One caution Reese repeats: the sweep is synthesized AWGN, the cleanest possible adversary. A demod that looks great on the ladder can still struggle on a real capture full of multipath, phase noise, and interference the sweep never injected. Treat a good sweep as necessary but not sufficient — it proves the demod is sound against the textbook channel, and then you confirm against real recordings and the stacked-impairment fixtures from Part 6. The ladder is the controlled experiment; the field is the exam.
Series wrap: the Lab Bench trilogy from here
That closes Signal Lab. Across ten parts you went from a first no-radio replay to reading the dashboard, driving the browser console, seeing modulation quality in constellations and eyes, measuring spectrum and occupancy, synthesizing references, taking VSA measurements, naming the unknown, dissecting P25 to the signaling block, and benchmarking the demodulator itself. The unifying idea never changed: it’s the same production pipeline the daemon runs, fed from a file — so everything you measured here is what you’d get on the air.
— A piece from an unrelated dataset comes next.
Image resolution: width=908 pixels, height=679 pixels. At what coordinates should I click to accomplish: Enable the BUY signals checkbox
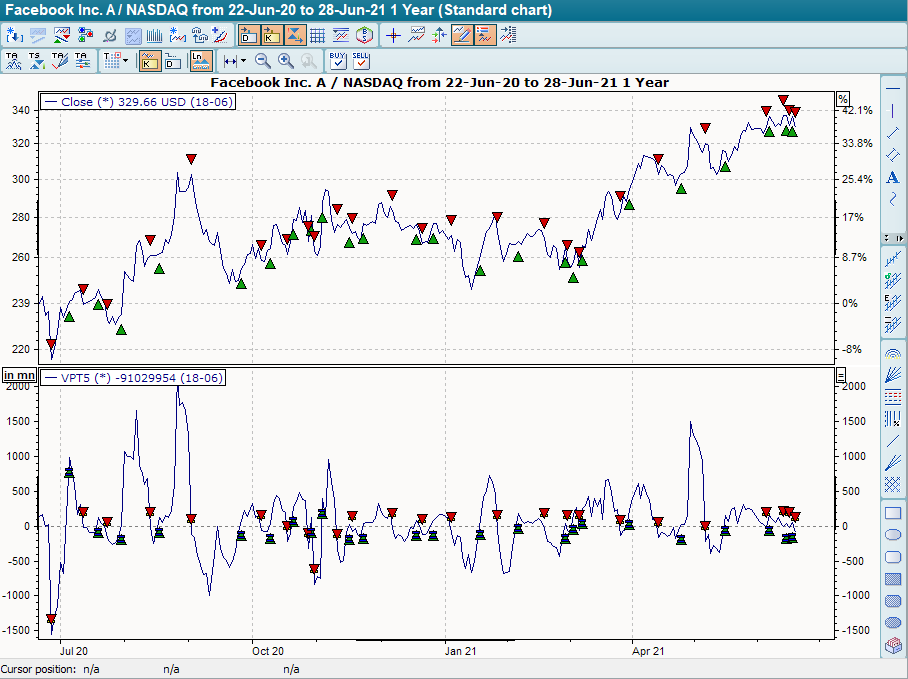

But the story isn’t over, because Mercury isn’t decoded. Signal Lab named it a candidate — ~4800 sym/s, 4-level-FSK-like — and handed the wideband capture on. The next instrument in the trilogy is RF Scope, which treats the airwaves like a protocol analyzer: it segments IQ into bursts, builds a protocol hierarchy, graphs channel activity, and triages payload entropy — flagging Mercury as an unknown, intermittent emitter and emitting its frames for the last stage. Those frames land in Crypto Lab, where the trilogy resolves: Mercury turns out not to be strong encryption at all, and “obfuscation is not encryption” gets the last word. If Signal Lab taught you to measure a signal, RF Scope teaches you to map it and Crypto Lab teaches you to break it.
FAQ
What does the sweep actually vary?
Injected SNR, across a ladder from -snr-min to -snr-max in -snr-step
increments (default 2–30 dB by 2). At each rung it synthesizes P25 Phase 1,
decodes it, and records lock, EVM, and estimated SNR against a theoretical
symbol-error reference.
Why sweep both c4fm and cqpsk? They’re separate demod algorithms with separate error curves. Sweeping both against their own references shows whether a change helps universally or trades one path against the other.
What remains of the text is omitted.